Supplied data.
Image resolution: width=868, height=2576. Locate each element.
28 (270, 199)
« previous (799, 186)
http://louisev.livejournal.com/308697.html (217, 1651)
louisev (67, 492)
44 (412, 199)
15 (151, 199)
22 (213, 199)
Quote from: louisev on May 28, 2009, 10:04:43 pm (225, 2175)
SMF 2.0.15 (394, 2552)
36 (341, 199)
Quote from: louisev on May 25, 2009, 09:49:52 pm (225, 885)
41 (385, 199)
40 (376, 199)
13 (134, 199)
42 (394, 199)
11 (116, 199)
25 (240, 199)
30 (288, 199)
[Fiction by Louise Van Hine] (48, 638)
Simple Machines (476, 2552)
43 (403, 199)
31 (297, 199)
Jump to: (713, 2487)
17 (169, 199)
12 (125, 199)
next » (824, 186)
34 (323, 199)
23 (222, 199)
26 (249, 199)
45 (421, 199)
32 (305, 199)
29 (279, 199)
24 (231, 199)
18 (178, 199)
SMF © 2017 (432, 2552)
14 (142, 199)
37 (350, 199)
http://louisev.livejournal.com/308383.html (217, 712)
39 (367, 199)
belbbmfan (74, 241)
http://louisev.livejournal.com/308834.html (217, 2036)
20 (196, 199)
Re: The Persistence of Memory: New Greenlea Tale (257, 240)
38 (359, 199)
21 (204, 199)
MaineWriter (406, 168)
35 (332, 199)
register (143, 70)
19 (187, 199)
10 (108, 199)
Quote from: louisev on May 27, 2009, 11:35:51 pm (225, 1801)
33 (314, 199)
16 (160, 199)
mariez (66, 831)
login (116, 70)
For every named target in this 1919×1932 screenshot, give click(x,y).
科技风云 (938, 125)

What is being asked. Every line in the records above that contains the word "html" is to be copied out.

Output of the exercise.
http://louisev.livejournal.com/308697.html (217, 1651)
http://louisev.livejournal.com/308383.html (217, 712)
http://louisev.livejournal.com/308834.html (217, 2036)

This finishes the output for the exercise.